Все эти поездки и путешествия внесли свой вклад в русскую литературную и художественную венециану. Они были встроены в корпус стихов и поэм о Венеции, представленный русскому читателю поколение назад поэтами XIX века. Помимо Пушкина, который никогда не был в Венеции, но заставил своего Онегина мечтать о Бренте на берегах Невы, вклад в русский венецианский канон XIX века сделали такие авторы, как князь Вяземский, который написал около сорока стихотворений, относящихся к его двум поездкам в Венецию в 1850-е и 1860-е, Каролина Павлова, Федор Тютчев, Аполлон Григорьев, Алексей Апухтин и Иван Козлов, который хоть и не был здесь, но в своей «Венецианской ночи» (1825) уловил суть русской романтической венецианы с отсылками к Байрону и образами
Венеция завоевала воображение русских поэтов начала XX века, но книгой, завоевавшей наибольший успех у читателей и ставшей главным дореволюционным путеводителем по Италии, стали «Образы Италии» (1911) Павла Муратова. Книга одновременно отразила и изменила существующий взгляд на Италию[321]

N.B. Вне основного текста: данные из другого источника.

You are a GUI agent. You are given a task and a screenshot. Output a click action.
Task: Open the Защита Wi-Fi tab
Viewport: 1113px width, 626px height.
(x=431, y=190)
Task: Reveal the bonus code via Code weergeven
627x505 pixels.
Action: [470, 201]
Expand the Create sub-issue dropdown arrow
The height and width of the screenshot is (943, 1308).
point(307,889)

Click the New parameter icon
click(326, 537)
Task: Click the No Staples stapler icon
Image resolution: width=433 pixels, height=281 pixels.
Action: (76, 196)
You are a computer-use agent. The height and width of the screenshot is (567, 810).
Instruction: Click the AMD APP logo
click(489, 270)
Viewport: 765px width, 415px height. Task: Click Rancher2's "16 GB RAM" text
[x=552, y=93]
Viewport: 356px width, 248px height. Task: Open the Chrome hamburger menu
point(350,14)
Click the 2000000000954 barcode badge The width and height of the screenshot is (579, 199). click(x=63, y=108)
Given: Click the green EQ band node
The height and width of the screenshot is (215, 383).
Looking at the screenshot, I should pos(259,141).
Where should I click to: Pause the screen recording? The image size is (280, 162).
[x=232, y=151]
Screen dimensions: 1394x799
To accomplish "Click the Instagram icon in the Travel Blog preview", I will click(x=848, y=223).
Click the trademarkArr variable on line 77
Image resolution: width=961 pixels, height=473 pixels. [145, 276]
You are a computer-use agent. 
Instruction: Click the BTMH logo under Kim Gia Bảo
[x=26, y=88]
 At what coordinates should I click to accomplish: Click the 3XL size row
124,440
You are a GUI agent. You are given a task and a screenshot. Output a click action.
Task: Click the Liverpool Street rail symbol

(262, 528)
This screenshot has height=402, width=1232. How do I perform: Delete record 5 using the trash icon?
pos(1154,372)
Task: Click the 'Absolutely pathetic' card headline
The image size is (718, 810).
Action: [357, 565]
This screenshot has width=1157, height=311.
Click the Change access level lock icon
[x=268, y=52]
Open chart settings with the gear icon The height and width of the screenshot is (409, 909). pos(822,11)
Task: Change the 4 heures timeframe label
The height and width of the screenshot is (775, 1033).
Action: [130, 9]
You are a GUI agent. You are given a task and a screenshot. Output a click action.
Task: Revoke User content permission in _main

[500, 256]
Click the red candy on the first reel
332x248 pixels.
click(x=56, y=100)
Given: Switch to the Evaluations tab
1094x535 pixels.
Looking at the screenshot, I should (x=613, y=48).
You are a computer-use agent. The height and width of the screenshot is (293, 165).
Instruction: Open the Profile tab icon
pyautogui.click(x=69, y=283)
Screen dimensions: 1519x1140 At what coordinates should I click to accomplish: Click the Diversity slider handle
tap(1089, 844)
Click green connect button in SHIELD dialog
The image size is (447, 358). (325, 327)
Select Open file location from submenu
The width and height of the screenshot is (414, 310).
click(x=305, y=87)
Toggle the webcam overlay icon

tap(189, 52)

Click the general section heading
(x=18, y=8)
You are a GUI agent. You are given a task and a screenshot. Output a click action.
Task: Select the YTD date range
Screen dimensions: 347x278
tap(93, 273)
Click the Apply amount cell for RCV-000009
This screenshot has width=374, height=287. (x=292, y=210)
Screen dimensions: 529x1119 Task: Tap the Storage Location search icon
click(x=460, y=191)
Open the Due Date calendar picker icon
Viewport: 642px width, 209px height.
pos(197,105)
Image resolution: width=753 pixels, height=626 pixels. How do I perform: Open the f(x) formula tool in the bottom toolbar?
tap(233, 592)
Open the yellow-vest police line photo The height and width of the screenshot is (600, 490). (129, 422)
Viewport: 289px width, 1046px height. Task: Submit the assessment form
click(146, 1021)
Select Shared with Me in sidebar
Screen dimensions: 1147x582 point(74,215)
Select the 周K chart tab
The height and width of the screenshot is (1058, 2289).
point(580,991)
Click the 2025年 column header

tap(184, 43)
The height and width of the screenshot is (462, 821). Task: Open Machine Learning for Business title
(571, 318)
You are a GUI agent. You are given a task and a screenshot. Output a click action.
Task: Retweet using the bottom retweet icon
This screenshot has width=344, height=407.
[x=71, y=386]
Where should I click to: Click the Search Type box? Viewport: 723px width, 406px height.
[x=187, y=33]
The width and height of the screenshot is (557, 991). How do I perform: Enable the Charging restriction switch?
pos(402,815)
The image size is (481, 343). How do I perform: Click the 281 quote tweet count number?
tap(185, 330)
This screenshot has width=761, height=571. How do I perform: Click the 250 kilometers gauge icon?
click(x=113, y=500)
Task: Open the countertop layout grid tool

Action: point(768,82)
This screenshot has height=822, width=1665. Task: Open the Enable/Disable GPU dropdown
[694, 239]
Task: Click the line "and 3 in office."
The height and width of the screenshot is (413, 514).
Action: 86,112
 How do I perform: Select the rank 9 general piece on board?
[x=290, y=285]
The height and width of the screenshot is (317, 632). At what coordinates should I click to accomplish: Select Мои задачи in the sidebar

. Венеция была первым и последним пунктом путешествия Муратова. Вслед за британскими авторами, на которых он ориентировался – Уолтером Патером и Джоном-Аддингтоном Саймондсом (самым влиятельным викторианским венетофилом), – Муратов представляет русским читателям венецианское искусство и архитектуру и предлагает взглянуть на живописные виды того, что он называет «другой Венецией» – города руин и непарадных каналов. Помимо этих путевых заметок и посвященной ей поэзии Венеция также занимает прочное место в петербургском воображении рубежа веков благодаря параллели между двумя городами, которая, как показывает В.Н. Топоров, к началу XX века становится «культурным клише». Эта параллель основана на чувстве «собственной обреченности, заката, „катакликтичности“ – смерти», приобретая эсхатологический оттенок, быть может наиболее запоминающийся в книге Мандельштама «Tristia», где апокалиптическое видение умирающего «Петрополя», классического пушкинского Петербурга, соотносится с меланхолическим образом умирающей Венеции в стихотворении «Веницейской жизни мрачной и бесплодной…». Это позднее, но, быть может, лучшее в русской литературе воплощение Венеции fin de siècle, созданное на расстоянии с использованием библейских образов и отсылок к искусству Возрождения – экфразис Мандельштама относится не только к Венеции, но и к картине венецианца Тинторетто «Сусанна и старцы». «В 1920 г. Мандельштам увидел П[етербург] как полу-Венецию, полу-театр» – цитирует Анну Ахматову В.Н. Топоров[322].